O Min. Gilmar Mendes do STF, em decisão histórica em defesa de todas as vítimas do Brasil, no RE 1.441.912, superou a Súmula 208 e reconduziu Monique Medeiros ao cárcere, ressaltando que “(...) há que se ter em mente que a recorrida é acusada de, ao tolerar o sofrimento e a tortura de seu filho HENRY BOREL DE MEDEIROS, um menino de apenas 4 anos de idade, ter concorrido eficazmente para a consumação do crime de homicídio, supostamente praticado por seu companheiro, JAIRO SOUZA SANTOS JÚNIOR, uma vez que, sendo conhecedora das agressões que o menor de idade sofria do padrasto e estando ainda presente no local e dia dos fatos nada fez para evitá-las. (...)".

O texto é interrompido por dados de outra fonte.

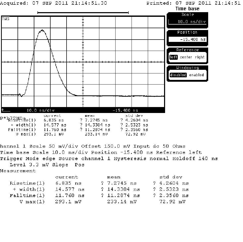Click the Acquired timestamp at the top left

(53, 3)
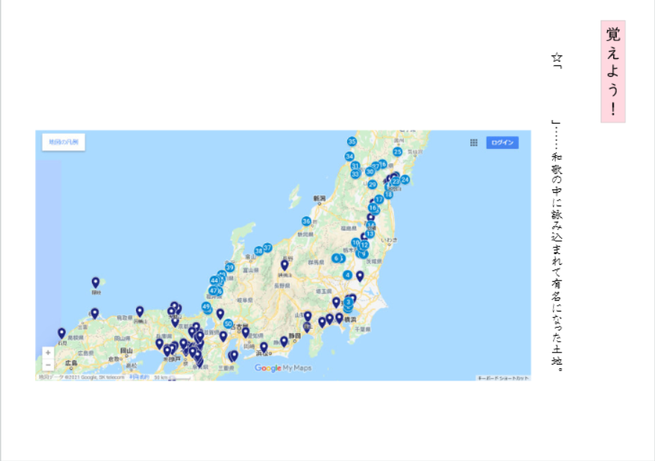Zoom out with the map minus button
Viewport: 655px width, 461px height.
[x=47, y=365]
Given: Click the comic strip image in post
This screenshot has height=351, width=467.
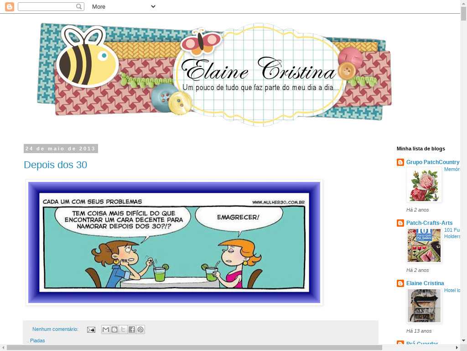Looking at the screenshot, I should point(174,242).
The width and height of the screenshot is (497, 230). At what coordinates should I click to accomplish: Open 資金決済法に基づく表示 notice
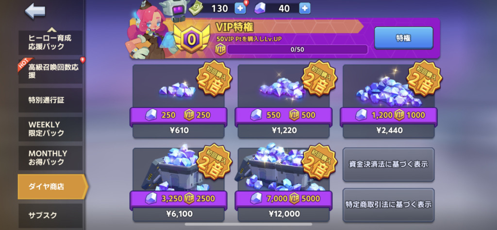pos(388,164)
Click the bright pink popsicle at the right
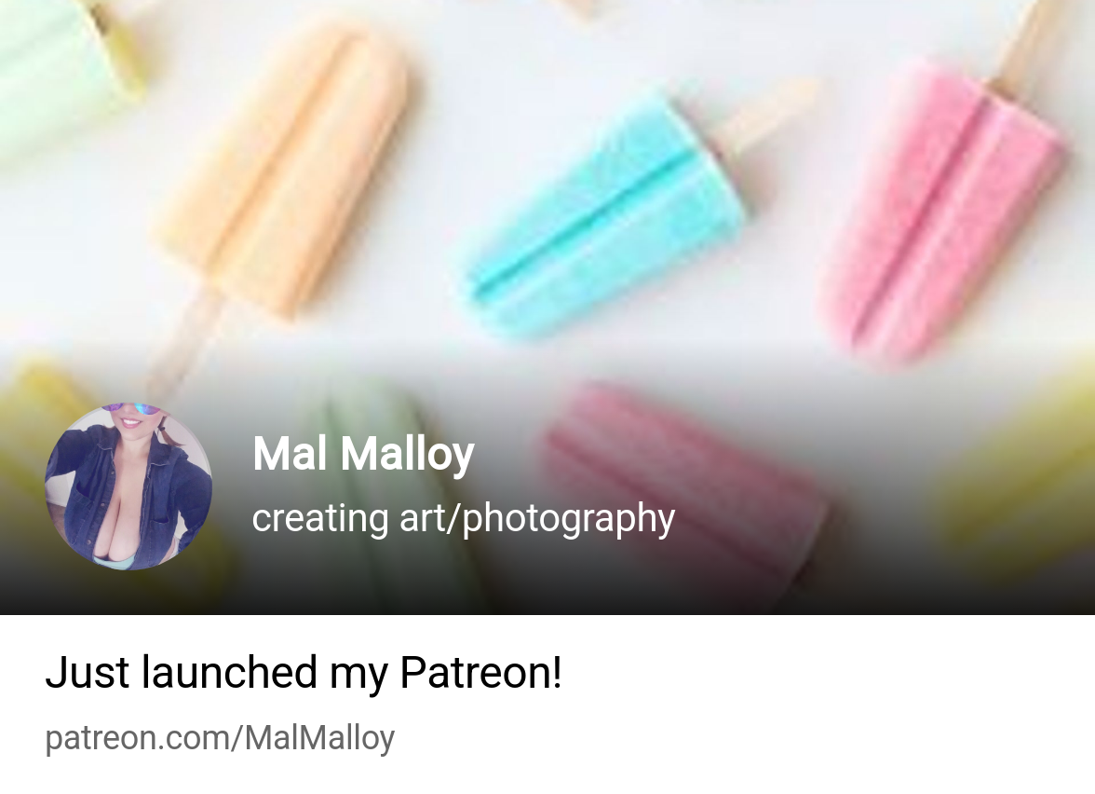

Essa evolução no entendimento jurisprudencial, que alinha a atuação do assistente de acusação com tendências internacionais de justiça participativa, reflete uma progressiva humanização do direito penal. Com isso, o processo penal brasileiro não apenas segue a tendência de fortalecimento dos direitos das vítimas observada em muitas jurisdições ao redor do mundo, mas também responde a uma demanda interna por sistemas de justiça mais inclusivos e representativos.